54                    Coefficients are stored in time reversed order.
55   @par
56   <pre>
57       {b[numTaps-1], b[numTaps-2], b[N-2], ..., b[1], b[0]}
58   </pre>
59   @par
60                    <code>pState</code> points to a state array of size <code>numTaps + blockSize - 1</code>.
61                    Samples in the state buffer are stored in the following order.
62   @par
63   <pre>
64       {x[n-numTaps+1], x[n-numTaps], x[n-numTaps-1], x[n-numTaps-2]....x[n](==pSrc[0]), x[n+1](==pSrc[1]), ..., x[n+blockSize-1](==pSrc[blockSize-1])}
65   </pre>
66   @par
67                    Note that the length of the state buffer exceeds the length of the coefficient array by <code>blockSize-1</code>.
68                    The increased state buffer length allows circular addressing, which is traditionally used in the FIR filters,
69                    to be avoided and yields a significant speed improvement.
70                    The state variables are updated after each block of data is processed; the coefficients are untouched.
71 
72   @par           Instance Structure
73                    The coefficients and state variables for a filter are stored together in an instance data structure.
74                    A separate instance structure must be defined for each filter.
75                    Coefficient arrays may be shared among several instances while state variable arrays cannot be shared.
76                    There are separate instance structure declarations for each of the 4 supported data types.
77 
78   @par           Initialization Functions
79                    There is also an associated initialization function for each data type.

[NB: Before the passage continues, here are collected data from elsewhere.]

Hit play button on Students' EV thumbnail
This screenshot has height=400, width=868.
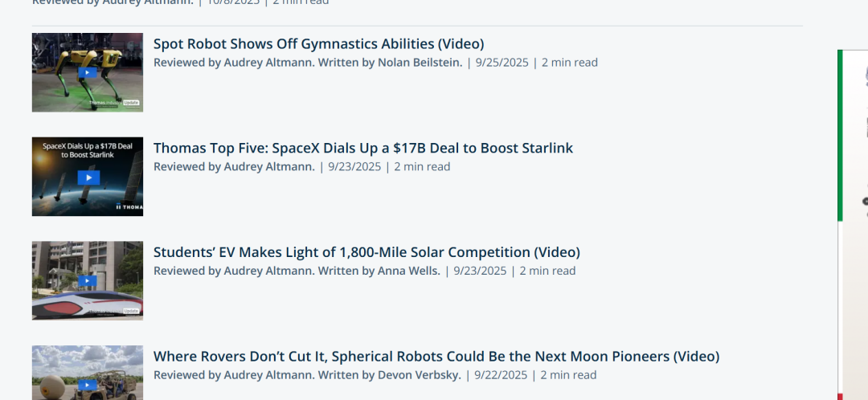[x=88, y=281]
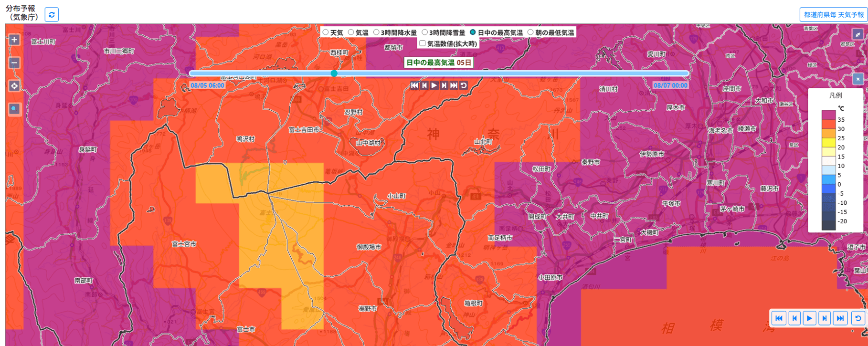Click the refresh icon beside 分布予報 title
This screenshot has width=868, height=346.
pos(52,15)
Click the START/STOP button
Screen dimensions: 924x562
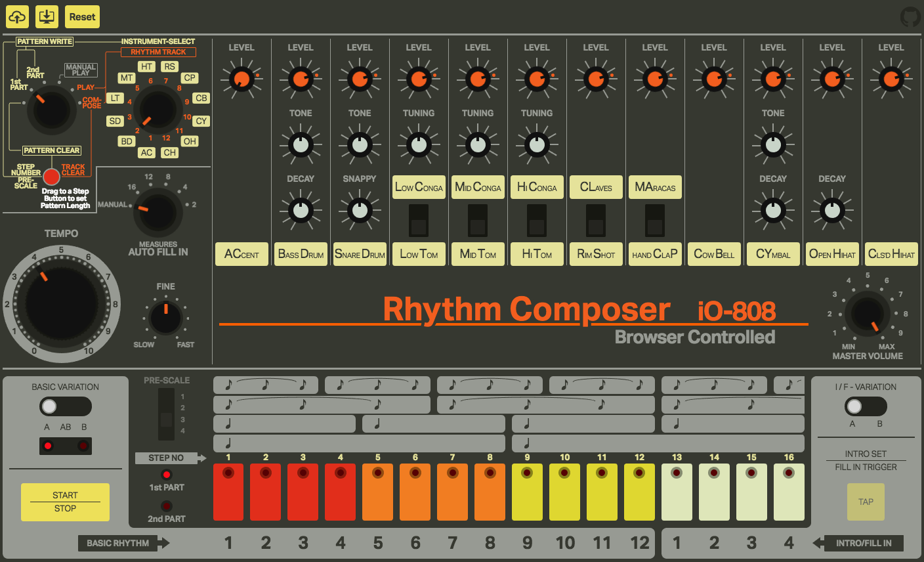pos(64,501)
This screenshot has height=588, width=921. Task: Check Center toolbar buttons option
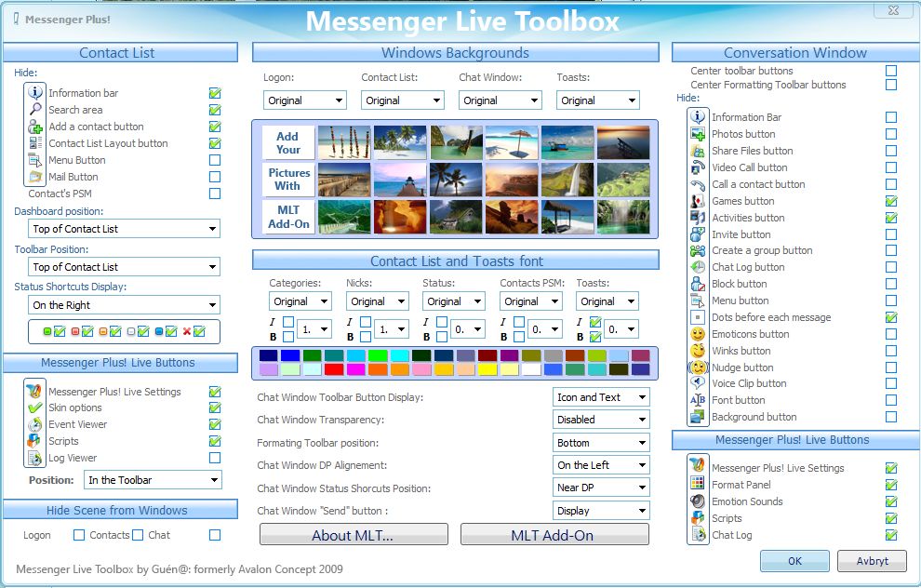891,71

80                    The initialization function performs the following operations:
81                    - Sets the values of the internal structure fields.
82                    - Zeros out the values in the state buffer.
83                    To do this manually without calling the init function, assign the follow subfields of the instance structure:
84                    numTaps, pCoeffs, pState. Also set all of the values in pState to zero.
85   @par
86                    Use of the initialization function is optional.
87                    However, if the initialization function is used, then the instance structure cannot be placed into a const data section.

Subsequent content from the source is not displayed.